29 Aralık 2008 Pazartesi

Sanal Yaşamlar

Gün geçtikçe hayat sanal ortama kayıyor büyük bir hızla. Sanal ortamda alışveriş yapıyor , tanışıyor , konuşuyor , herşeyin sanalını satıp sanalını alıyoruz. Sanal mutluluklar peşinde koşuyoruz. Aslında var olmayan hedeflere koşuyoruz...

Romantik filmler seyrediyoruz , yalnızlığımızı , sevgiye olan açlığımızı filmin karakterleri ile bütünleşerek gideriyor , sanal hazlar yaşıyoruz , sanal hisler .. Sanki biz o anı yaşıyormuşuz gibi senaryo yaşamımızın yerine geçiyor. Avutuyoruz kendimizi , her bir filmin sonunda sanki bir aşk yaşamış ve bitirmiş gibi gözü yaşlı ve aslında yaşanmamış bir ilişkinin yorgunluğunu , hüznünü ve hayal kırıklığını yaşıyoruz. Hepsi sanal hepsi yaşanmamış , gerçek dışı. Düşler ile gerçekleri birbirinden ayırt edemiyoruz.
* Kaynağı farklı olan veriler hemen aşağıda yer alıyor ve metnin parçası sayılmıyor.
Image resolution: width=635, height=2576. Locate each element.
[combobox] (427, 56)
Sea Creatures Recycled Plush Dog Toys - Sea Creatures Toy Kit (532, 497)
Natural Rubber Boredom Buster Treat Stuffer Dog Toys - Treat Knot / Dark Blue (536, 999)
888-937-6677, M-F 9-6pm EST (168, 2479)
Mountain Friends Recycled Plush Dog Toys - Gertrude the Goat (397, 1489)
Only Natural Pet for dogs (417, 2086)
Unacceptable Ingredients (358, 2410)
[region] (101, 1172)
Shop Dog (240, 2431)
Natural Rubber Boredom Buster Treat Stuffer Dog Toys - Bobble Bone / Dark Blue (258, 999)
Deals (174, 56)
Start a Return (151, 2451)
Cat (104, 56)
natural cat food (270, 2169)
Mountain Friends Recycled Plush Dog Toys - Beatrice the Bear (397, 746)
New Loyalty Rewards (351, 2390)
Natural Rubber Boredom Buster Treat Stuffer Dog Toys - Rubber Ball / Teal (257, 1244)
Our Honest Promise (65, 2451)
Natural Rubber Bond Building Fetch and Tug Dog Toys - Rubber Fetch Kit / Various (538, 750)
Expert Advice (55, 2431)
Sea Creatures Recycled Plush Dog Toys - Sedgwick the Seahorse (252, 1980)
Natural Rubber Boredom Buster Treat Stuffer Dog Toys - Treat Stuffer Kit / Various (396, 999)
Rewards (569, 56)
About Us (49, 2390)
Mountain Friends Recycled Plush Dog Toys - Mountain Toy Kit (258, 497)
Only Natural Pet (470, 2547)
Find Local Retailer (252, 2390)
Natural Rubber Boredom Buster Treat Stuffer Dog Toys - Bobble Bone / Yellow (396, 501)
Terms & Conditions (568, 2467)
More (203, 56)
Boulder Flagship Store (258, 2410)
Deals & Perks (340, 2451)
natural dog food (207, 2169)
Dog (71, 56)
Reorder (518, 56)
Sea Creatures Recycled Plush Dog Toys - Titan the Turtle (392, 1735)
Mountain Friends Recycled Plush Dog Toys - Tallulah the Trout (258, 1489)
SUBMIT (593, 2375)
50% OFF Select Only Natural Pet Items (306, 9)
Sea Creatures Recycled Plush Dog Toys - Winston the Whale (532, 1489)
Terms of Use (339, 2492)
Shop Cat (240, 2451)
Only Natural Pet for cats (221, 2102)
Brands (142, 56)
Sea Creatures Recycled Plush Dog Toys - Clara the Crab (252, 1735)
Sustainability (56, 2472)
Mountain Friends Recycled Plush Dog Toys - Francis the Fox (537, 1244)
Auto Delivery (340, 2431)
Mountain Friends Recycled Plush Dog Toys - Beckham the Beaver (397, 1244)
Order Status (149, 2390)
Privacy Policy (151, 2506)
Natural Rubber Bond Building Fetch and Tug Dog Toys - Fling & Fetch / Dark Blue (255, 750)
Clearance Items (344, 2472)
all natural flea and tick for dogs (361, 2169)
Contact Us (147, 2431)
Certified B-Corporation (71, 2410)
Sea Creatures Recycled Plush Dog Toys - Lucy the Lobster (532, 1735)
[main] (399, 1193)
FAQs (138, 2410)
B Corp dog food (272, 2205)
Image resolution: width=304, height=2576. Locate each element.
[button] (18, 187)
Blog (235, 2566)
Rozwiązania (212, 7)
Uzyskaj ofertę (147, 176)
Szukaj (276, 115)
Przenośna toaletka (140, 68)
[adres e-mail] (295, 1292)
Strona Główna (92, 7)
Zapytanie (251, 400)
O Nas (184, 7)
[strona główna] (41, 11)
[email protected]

İkiyüzlüleşiyoruz.. Gerçek duygu ve düşüncelerimizi ifade edemiyoruz. İş yerinde patronumuza hatta evde sevdiğimize bile ikiyüzlü davranmaya başlıyoruz. Karşımızdakiler tarafından beğenilmek için kendi kişiliğimizin dışında bir "ben" yaratıyoruz. Hele bir de o "ben" ile sonuca ulaşıyorsak hayatın her kesiminde o "ben" i sahipleniyoruz. Başta kendimizi ve sahte "ben" i beğenen sevdiğimizi kandırıyoruz. Kendimizi beğendirmek telaşı içerisinde olduğumuzdan farklı gösteriyoruz..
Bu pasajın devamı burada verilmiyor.